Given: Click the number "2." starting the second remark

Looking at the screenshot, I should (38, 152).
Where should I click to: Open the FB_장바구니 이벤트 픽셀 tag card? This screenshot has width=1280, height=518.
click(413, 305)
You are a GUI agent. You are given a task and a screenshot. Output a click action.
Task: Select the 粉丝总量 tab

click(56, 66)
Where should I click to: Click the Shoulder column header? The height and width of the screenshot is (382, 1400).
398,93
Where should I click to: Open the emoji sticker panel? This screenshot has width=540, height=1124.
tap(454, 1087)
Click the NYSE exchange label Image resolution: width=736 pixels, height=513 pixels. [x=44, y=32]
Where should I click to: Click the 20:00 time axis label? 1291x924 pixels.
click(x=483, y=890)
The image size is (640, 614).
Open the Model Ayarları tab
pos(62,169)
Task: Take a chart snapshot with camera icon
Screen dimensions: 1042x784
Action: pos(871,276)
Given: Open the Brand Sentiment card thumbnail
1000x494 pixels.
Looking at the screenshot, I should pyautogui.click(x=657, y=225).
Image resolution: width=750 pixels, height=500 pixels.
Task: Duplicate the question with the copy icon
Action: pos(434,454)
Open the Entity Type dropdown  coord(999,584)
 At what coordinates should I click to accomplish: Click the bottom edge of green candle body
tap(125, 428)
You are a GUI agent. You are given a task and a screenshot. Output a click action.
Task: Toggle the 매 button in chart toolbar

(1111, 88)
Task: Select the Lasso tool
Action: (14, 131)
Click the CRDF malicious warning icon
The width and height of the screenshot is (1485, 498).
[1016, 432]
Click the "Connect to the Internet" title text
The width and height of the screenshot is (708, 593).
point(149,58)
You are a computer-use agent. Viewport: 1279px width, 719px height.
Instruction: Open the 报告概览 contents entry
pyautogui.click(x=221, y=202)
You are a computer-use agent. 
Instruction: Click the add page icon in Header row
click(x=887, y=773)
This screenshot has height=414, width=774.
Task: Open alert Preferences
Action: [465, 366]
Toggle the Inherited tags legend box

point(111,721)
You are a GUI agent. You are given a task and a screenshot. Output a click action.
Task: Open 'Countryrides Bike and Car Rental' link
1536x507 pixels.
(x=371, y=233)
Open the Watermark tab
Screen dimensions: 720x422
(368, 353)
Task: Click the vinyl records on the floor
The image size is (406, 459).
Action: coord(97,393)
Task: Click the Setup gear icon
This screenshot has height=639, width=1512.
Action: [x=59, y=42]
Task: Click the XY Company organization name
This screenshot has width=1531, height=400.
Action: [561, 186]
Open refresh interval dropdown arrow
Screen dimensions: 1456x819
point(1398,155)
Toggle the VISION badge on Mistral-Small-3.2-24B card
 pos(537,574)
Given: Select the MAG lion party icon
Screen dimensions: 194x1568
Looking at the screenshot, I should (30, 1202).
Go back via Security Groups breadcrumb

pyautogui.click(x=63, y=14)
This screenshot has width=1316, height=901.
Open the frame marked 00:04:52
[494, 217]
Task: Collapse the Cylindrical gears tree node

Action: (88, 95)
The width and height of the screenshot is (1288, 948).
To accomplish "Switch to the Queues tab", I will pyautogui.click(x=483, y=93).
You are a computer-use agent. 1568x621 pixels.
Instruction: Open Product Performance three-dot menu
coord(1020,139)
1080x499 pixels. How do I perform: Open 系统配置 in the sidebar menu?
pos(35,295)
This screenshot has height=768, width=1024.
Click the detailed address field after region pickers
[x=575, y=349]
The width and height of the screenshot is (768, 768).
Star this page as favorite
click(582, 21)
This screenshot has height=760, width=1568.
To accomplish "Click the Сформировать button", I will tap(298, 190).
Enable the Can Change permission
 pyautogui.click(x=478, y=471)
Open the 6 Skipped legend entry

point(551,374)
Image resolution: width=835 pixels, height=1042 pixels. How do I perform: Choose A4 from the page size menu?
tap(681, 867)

*The task*: Rewrite the entries from the line containing "The width and height of the screenshot is (768, 768)." through the last entry, changing "permission" to "setting" and leaving everything else the same.

*Result for this exercise*:
The width and height of the screenshot is (768, 768).
Star this page as favorite
click(582, 21)
This screenshot has height=760, width=1568.
To accomplish "Click the Сформировать button", I will tap(298, 190).
Enable the Can Change setting
 pyautogui.click(x=478, y=471)
Open the 6 Skipped legend entry

point(551,374)
Image resolution: width=835 pixels, height=1042 pixels. How do I perform: Choose A4 from the page size menu?
tap(681, 867)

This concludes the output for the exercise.